* What the exercise asks: Turn each line of the data below into a string in a JSON list, one string per line, skipping blank lines. Leave the pictures out of your answer.

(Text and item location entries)

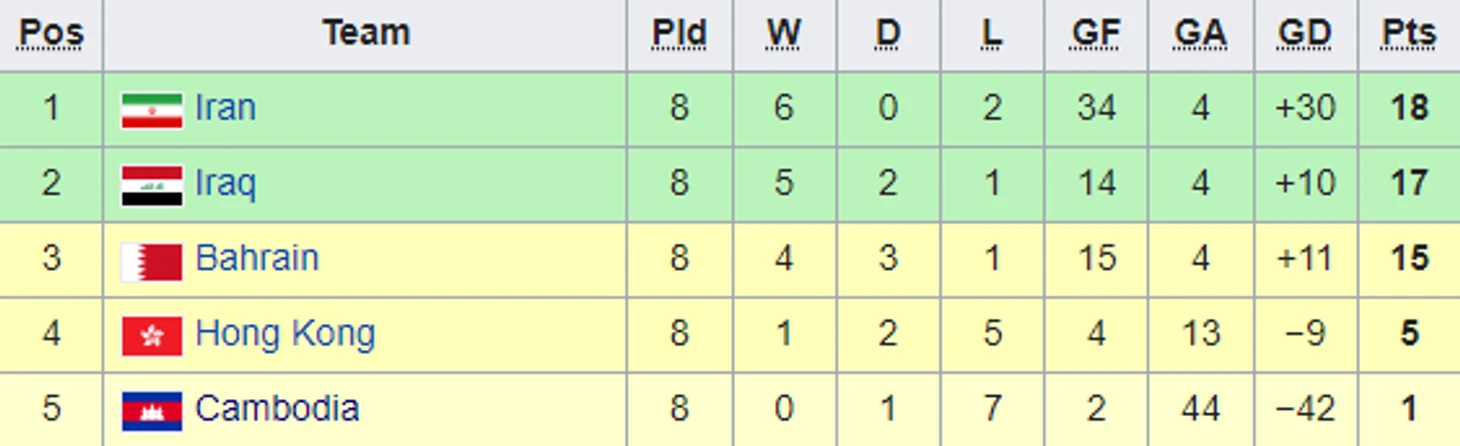Open the Cambodia team link
This screenshot has width=1460, height=446.
[x=277, y=408]
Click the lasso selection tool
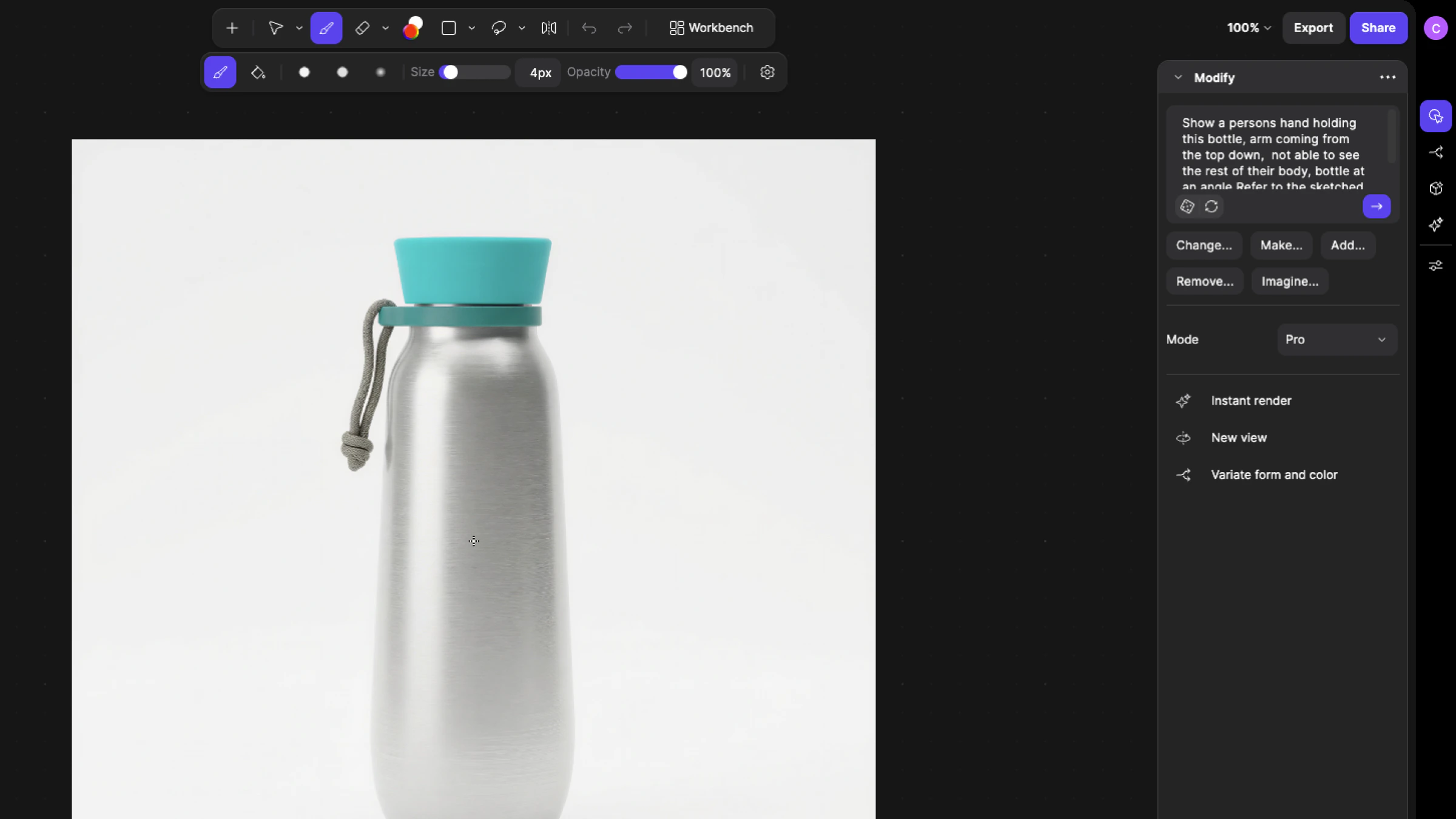This screenshot has width=1456, height=819. point(499,28)
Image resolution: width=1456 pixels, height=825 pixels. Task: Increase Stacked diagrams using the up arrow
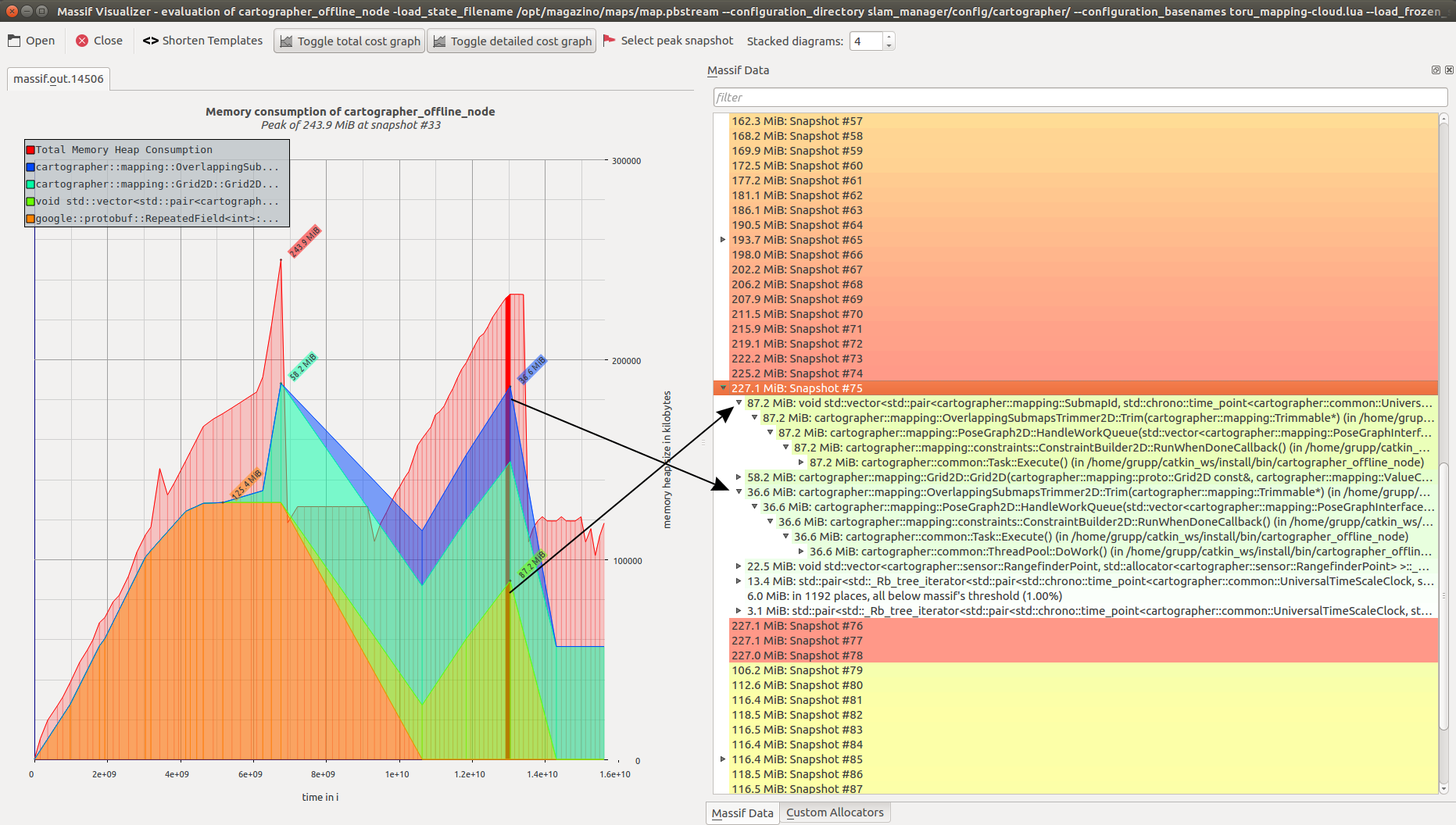click(889, 36)
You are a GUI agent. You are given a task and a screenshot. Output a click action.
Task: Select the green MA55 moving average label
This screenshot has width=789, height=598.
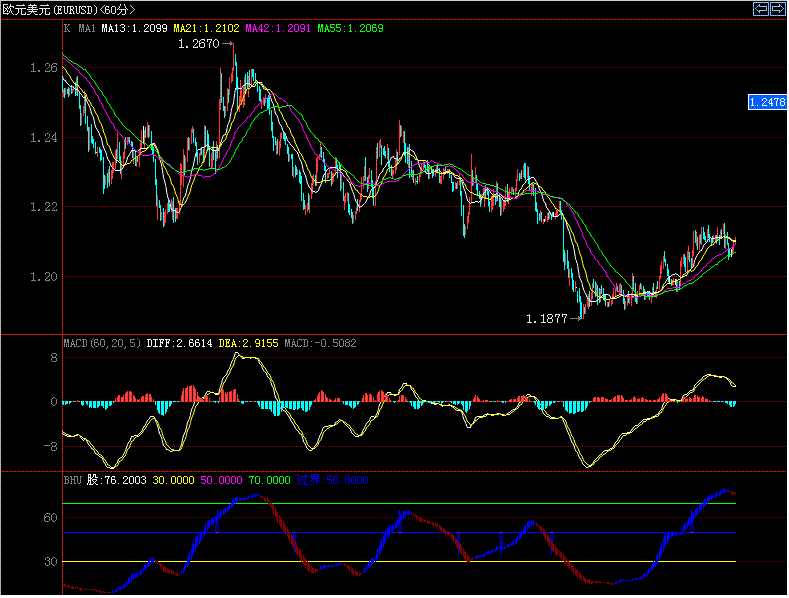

* Output of the exercise:
[
  "Open the Cambodia team link",
  "This screenshot has width=1460, height=446.",
  "[x=277, y=408]",
  "Click the lasso selection tool",
  "This screenshot has width=1456, height=819. point(499,28)",
  "Image resolution: width=1456 pixels, height=825 pixels. Task: Increase Stacked diagrams using the up arrow",
  "click(889, 36)",
  "You are a GUI agent. You are given a task and a screenshot. Output a click action.",
  "Task: Select the green MA55 moving average label",
  "This screenshot has width=789, height=598."
]